■ **EXERCISE INPUTS**:
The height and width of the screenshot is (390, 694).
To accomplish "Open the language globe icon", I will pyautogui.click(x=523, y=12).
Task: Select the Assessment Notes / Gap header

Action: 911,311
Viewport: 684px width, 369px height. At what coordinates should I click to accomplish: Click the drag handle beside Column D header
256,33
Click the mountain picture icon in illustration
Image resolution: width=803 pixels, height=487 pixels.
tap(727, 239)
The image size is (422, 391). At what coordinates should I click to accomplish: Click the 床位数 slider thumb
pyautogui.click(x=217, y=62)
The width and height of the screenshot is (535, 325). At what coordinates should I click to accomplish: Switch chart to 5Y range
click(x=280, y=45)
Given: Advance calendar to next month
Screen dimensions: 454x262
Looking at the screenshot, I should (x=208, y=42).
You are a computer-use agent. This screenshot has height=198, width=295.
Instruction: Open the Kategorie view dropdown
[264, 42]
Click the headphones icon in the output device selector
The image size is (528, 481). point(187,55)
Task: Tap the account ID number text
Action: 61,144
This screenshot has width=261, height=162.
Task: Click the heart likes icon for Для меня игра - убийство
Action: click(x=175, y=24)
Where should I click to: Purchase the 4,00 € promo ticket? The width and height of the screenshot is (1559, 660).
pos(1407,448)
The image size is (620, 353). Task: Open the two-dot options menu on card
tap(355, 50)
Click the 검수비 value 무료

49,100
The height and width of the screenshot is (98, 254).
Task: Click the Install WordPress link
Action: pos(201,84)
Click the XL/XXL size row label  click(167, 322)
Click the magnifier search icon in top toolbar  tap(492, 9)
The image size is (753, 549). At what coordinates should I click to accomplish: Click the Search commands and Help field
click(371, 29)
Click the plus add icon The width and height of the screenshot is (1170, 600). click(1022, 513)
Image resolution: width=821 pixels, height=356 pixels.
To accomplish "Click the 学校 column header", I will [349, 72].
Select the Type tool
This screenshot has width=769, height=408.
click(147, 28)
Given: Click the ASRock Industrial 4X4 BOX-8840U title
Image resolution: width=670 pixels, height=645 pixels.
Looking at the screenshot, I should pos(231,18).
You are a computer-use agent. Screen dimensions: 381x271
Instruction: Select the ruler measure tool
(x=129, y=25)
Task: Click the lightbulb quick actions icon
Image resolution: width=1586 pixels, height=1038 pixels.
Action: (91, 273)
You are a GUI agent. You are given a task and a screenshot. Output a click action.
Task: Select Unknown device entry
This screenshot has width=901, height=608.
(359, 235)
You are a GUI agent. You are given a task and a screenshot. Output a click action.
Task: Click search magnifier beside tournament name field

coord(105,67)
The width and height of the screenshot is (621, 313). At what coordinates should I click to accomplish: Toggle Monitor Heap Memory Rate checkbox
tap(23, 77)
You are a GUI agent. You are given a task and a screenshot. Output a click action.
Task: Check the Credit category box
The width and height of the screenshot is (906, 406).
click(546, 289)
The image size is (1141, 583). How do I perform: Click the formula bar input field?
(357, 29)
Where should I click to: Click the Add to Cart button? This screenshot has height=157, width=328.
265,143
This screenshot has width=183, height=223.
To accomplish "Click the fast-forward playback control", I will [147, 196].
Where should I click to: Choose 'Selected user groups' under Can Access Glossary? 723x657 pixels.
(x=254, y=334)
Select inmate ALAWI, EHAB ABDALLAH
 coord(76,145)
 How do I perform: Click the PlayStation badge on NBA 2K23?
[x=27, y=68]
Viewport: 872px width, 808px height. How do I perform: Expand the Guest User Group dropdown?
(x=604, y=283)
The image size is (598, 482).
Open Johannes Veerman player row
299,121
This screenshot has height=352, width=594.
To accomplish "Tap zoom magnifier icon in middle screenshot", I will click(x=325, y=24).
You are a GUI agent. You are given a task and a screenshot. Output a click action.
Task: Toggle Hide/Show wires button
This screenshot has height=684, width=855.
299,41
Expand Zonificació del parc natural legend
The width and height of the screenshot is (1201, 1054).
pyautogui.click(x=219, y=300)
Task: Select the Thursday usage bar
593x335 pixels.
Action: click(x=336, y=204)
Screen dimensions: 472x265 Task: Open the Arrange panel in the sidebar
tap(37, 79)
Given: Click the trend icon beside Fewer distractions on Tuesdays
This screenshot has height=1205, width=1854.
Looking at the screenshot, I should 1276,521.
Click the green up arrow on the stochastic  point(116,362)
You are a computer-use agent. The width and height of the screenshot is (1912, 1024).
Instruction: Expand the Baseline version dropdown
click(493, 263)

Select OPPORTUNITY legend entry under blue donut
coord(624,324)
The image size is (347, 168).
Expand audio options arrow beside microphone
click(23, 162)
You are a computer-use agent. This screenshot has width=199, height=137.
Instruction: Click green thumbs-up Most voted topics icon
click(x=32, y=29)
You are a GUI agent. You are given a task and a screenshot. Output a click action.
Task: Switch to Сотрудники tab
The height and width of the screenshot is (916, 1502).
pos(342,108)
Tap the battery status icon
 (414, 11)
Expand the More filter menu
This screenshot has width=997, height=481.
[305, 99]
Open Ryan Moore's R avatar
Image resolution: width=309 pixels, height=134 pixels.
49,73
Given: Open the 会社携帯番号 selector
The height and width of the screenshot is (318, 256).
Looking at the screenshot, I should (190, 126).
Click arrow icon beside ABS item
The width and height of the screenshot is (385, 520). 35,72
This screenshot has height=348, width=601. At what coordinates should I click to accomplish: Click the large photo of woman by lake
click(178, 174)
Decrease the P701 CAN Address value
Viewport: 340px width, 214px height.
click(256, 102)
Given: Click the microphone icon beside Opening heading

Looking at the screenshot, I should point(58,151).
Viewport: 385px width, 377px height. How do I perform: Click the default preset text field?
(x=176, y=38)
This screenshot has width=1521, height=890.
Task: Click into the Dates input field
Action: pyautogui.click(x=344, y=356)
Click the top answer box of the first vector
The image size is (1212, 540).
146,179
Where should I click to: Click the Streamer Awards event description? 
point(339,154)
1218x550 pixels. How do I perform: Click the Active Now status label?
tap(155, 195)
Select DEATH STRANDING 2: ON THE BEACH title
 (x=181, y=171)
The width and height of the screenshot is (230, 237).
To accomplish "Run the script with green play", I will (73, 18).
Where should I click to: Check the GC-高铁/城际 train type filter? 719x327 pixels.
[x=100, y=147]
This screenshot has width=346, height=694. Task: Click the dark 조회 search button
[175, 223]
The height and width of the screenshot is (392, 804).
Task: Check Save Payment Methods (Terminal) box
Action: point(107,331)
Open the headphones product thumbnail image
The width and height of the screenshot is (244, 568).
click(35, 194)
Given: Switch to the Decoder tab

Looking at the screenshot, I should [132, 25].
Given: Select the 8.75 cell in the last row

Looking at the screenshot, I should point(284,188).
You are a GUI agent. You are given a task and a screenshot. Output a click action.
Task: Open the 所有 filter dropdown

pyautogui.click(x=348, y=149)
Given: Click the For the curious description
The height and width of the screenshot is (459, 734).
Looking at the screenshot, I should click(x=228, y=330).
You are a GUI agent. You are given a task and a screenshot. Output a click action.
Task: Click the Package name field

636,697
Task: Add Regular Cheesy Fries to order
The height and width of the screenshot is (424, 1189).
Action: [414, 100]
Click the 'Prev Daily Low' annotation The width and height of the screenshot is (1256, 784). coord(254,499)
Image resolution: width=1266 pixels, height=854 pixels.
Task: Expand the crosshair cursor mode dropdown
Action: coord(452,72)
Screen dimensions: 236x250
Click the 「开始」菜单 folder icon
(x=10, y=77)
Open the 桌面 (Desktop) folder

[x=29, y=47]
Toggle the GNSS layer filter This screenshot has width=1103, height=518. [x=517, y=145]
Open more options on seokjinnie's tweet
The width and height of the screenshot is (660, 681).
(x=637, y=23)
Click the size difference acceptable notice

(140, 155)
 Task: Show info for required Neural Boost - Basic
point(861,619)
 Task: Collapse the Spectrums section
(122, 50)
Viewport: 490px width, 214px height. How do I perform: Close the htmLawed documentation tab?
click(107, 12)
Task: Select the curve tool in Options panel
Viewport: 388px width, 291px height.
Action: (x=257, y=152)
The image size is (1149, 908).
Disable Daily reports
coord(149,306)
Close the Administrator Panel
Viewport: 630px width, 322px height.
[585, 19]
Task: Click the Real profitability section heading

■ **WHAT THE EXERCISE ASKS**: Your answer should consist of the lines from the material that contain "computer".

■ **OUTPUT FOR THIS TASK**:
You are a computer-use agent. This screenshot has height=198, width=295.
You are a computer-use agent. Screen dimensions: 381x271
You are a computer-use agent. The width and height of the screenshot is (1912, 1024).
You are a computer-use agent. This screenshot has width=199, height=137.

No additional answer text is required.